Suponer que todos los valores pueden ponerse en los diferentes grados de una sola escala, de manera que no haga falta más que mirar a ésta para determinar cuál es el superior,  me parece que es falsificar el conocimiento  que  tenemos de que los hombres son agentes  libres, y representar las decisiones morales como operaciones que, en principio, pudieran  realizar las reglas de cálculo. Decir, que en una última síntesis que todo lo reconcilia, pero que es realizable, el deber  es interés, o que la libertad individual es democracia pura o un estado totalitario, es echar una manta metafísica bien sobre el autoengaño o sobre una hipocresía deliberada. Es más humano porque no priva a los hombres (en nombre de algún ideal remoto o incoherente –como les privan los que construyen sistemas–) de mucho de lo que han visto que les es indispensable para su vida como seres humanos que se transforman a sí mismos de manera imprevisible.

En último término, los hombres eligen entre diferentes valores últimos, y eligen de esa manera porque su vida y su pensamiento están determinados por categorías y conceptos morales fundamentales que, por los menos en grandes unidades de espacio y tiempo, son parte de su ser, de su pensamiento, y del sentido que tienen de su propia identidad; parte de lo cual les hace humanos.
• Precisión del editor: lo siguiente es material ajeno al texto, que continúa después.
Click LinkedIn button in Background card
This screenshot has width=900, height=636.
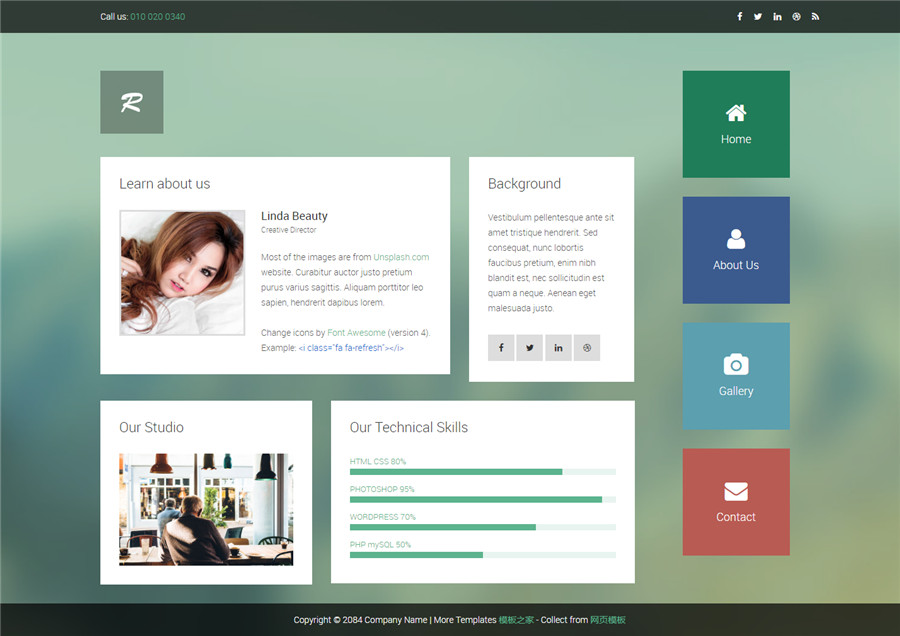click(558, 347)
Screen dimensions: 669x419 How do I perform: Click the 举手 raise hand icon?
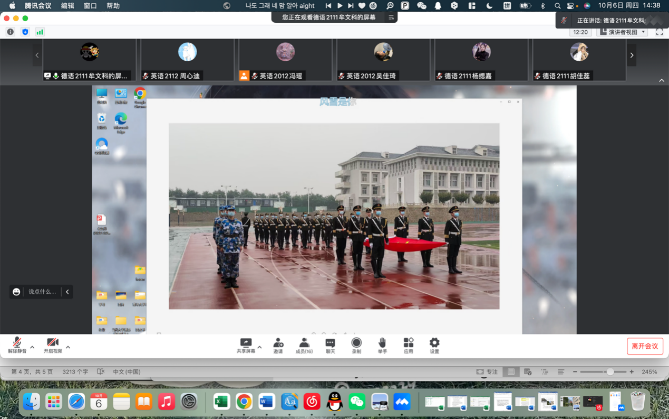point(382,342)
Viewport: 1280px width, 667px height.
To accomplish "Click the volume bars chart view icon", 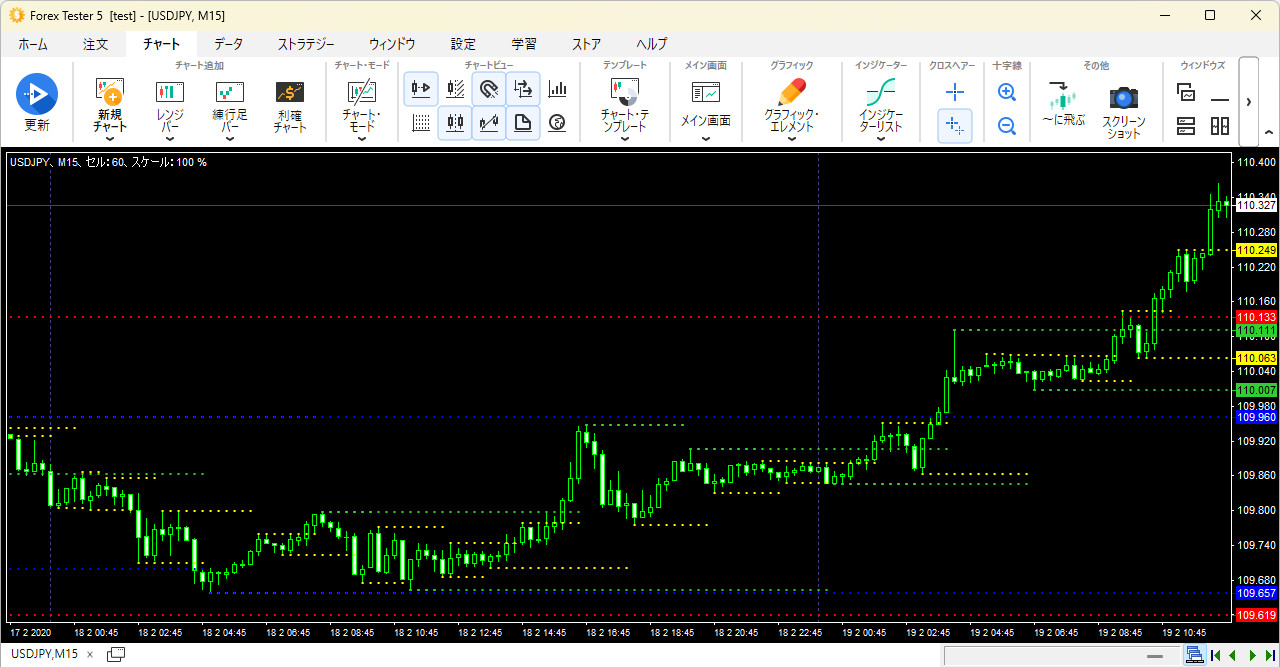I will (x=557, y=89).
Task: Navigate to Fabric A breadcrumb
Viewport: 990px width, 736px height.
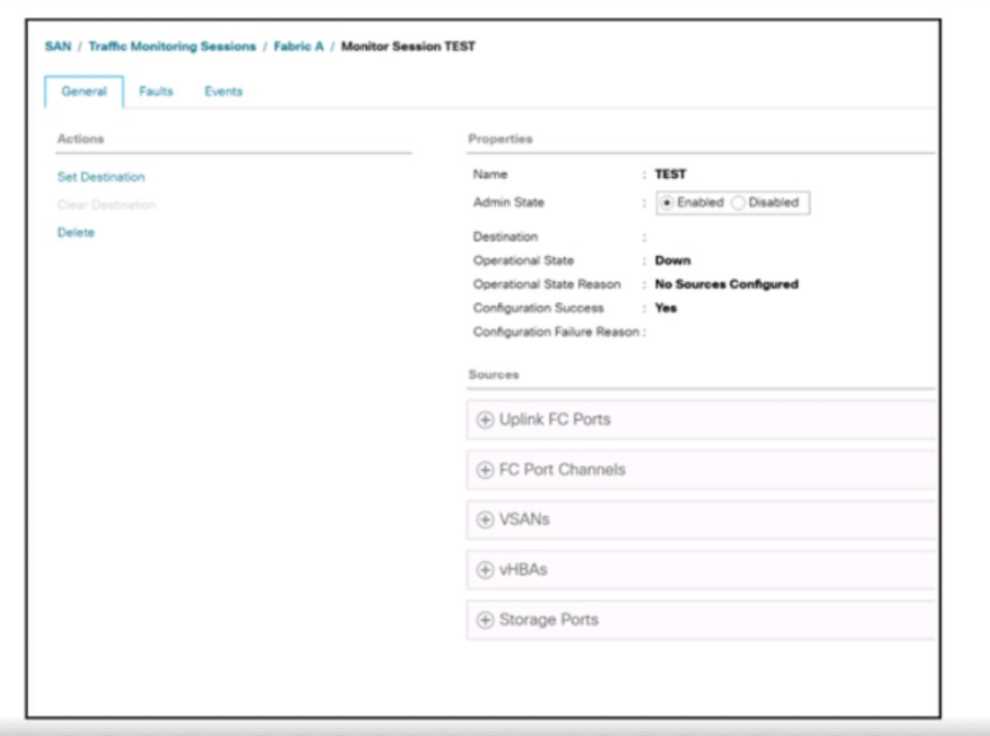Action: [x=298, y=47]
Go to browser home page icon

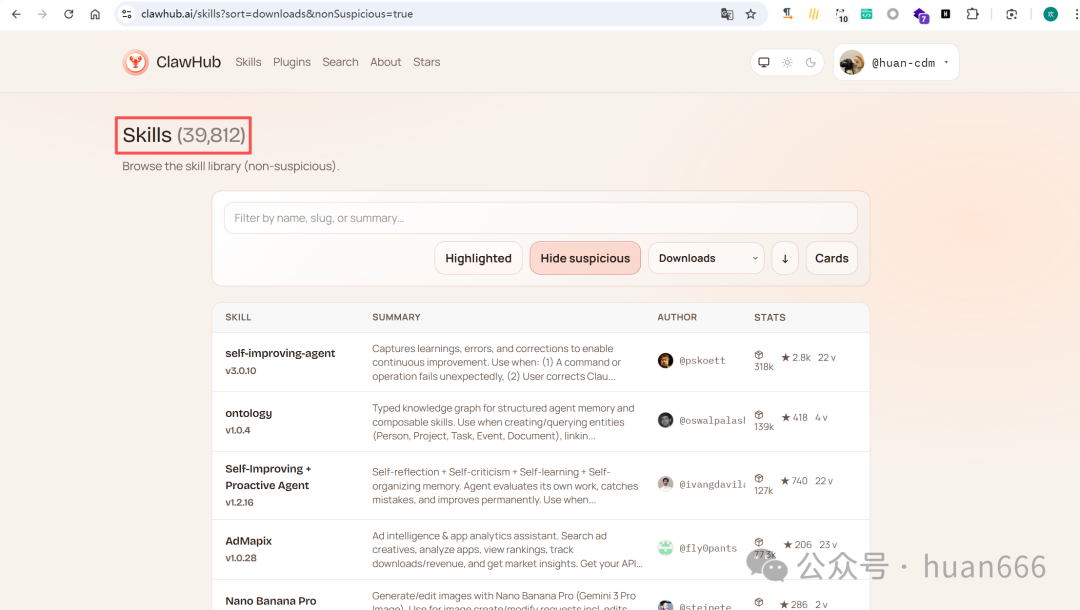point(95,14)
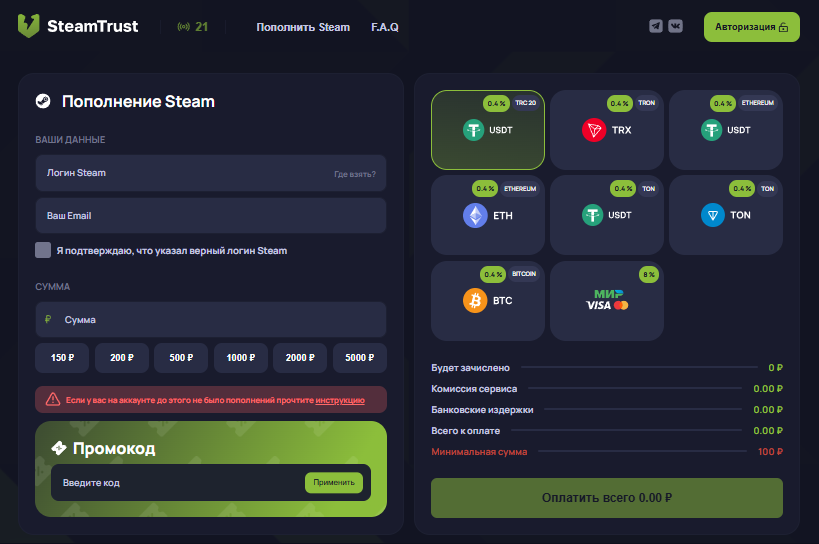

Puede ser que el ideal de libertad para elegir fines sin pretender que éstos tengan validez eterna, y el pluralismo de valores que está relacionado con esto, sea el último fruto de nuestra decadente civilización capitalista; ideal que no han reconocido épocas remotas ni sociedades primitivas, y que la posteridad mirará con curiosidad, incluso con simpatía, pero con poca comprensión. Esto no puede ser así, pero a mí me parece que de esto no se sigue ninguna conclusión escéptica. Los principios no son menos sagrados porque no se pueda garantizar su duración. En efecto, el deseo mismo de tener garantía de que nuestros valores son eternos y están seguros en un cielo objetivo quizá no sea más que el deseo de certeza que teníamos en nuestra infancia o los valores absolutos de nuestro pasado primitivo.

“Darse cuenta de la validez relativa de las convicciones de uno –ha dicho un admirable escritor de nuestro tiempo–, y, sin embargo, defenderlas sin titubeo, es lo que distingue a un hombre civilizado de un bárbaro”. Pedir más es quizá una necesidad metafísica profunda e incurable, pero permitir que ella determine nuestras actividades es un síntoma de una inmadurez política y moral, igualmente profunda y más peligrosa.